● Tasks to complete
#1 Extract word for word the part of the press release on the Caesar photos case from "The case was" to "a judicial setting.".
#2 Using the press release on the Caesar photos case, state for each of these statements whether it agrees with the text. Give yes or no and quote the deciding words. (a) The case was investigated by Guernica 37. (b) Caesar smuggled the photos out of Syria in 2012. (c) The case will go before the Spanish national court.

● Excerpt
***

Madrid, Spain – The Syrian Emergency Task Force, a member of the Coalition for a Democratic Syria, announces the first filing of a criminal case based on evidence from the Caesar photos. The case, filed on behalf of a victim of dual Spanish-Syrian background, will be brought before the Spanish national court to seek justice for a victim tortured and killed by the Assad Regime.
The case was investigated by the nonprofit Guernica 37 with support from Ambassador Stephen J. Rapp, former head of the Office of Global Criminal Justice. It marks the first time the Caesar file has been used in a judicial setting.
“This unprecedented case based on the Caesar photos demonstrates to Syrian regime officials that they will be held accountable for war crimes and crimes against humanity,” said Mouaz Moustafa, Executive Director of the Syrian Emergency Task Force and representative of the Caesar Team. “Bringing this case now before a national court challenges the ongoing atmosphere of impunity and offers hope to victims and their families, as well as civilians currently under attack by their government.”
The former Syrian military police photographer, code-named “Caesar” was tasked with photographing corpses of victims who were killed inside facilities run by the Assad regime. Since he smuggled the 55,000 photos from Syria in 2014, his images have undergone careful analysis by NGOs and national governments to identify victims and aid investigations.

***

● Supplied material
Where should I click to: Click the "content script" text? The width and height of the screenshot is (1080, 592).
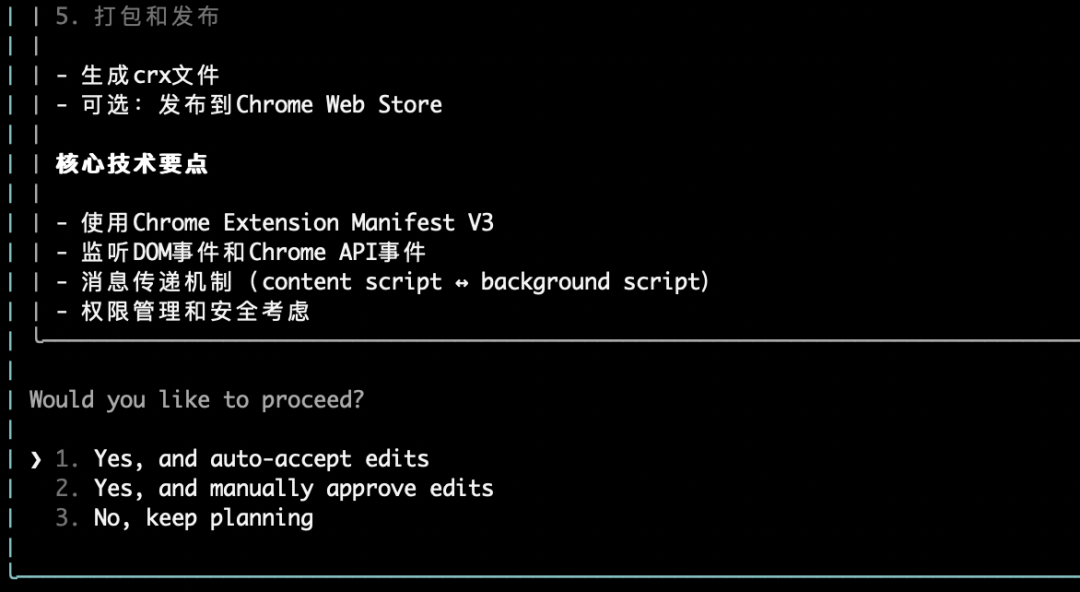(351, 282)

***

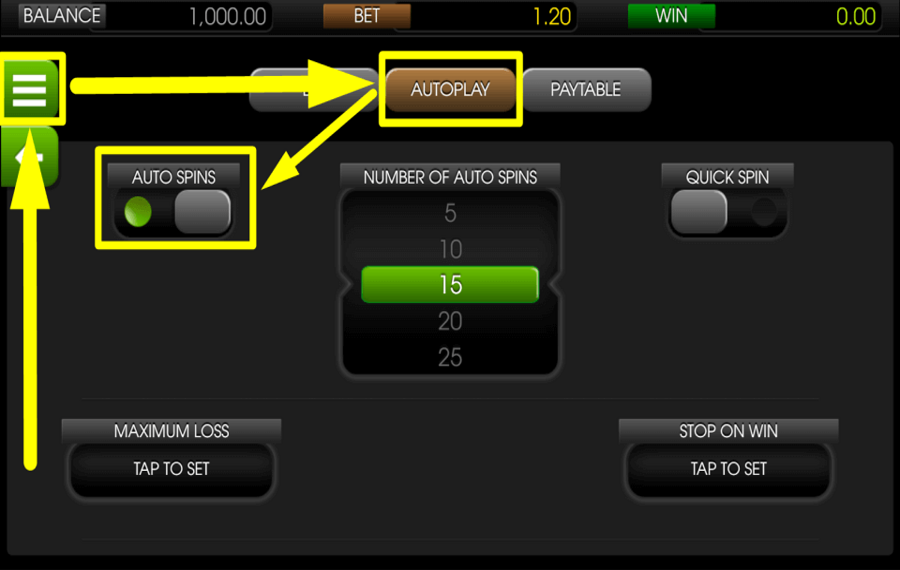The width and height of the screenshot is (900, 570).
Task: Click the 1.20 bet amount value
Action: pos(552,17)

***

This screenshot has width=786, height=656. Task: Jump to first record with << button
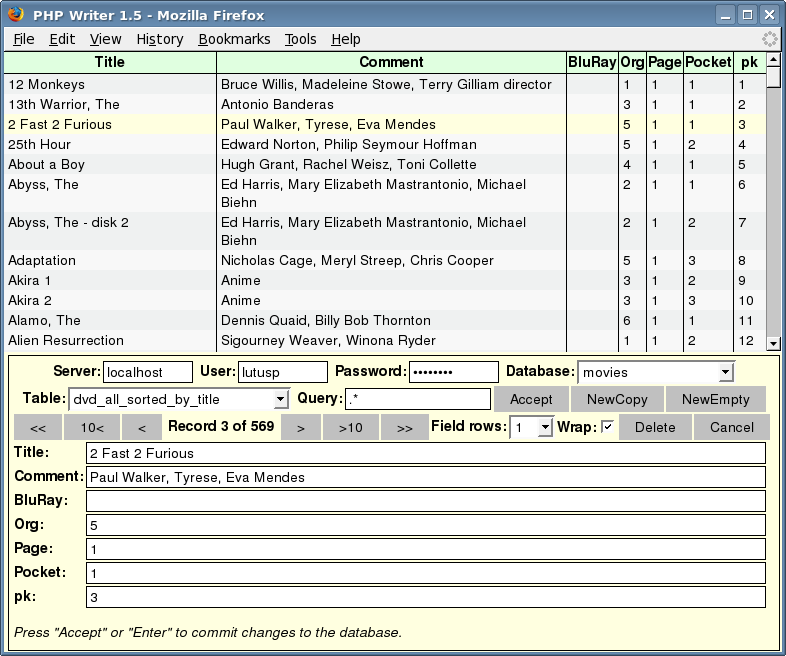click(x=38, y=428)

***

● Responses per task
#1
The case was investigated by the nonprofit Guernica 37 with support from Ambassador Stephen J. Rapp, former head of the Office of Global Criminal Justice. It marks the first time the Caesar file has been used in a judicial setting.

#2
(a) Yes: "The case was investigated by the nonprofit Guernica 37"
(b) No: "Since he smuggled the 55,000 photos from Syria in 2014"
(c) Yes: "will be brought before the Spanish national court"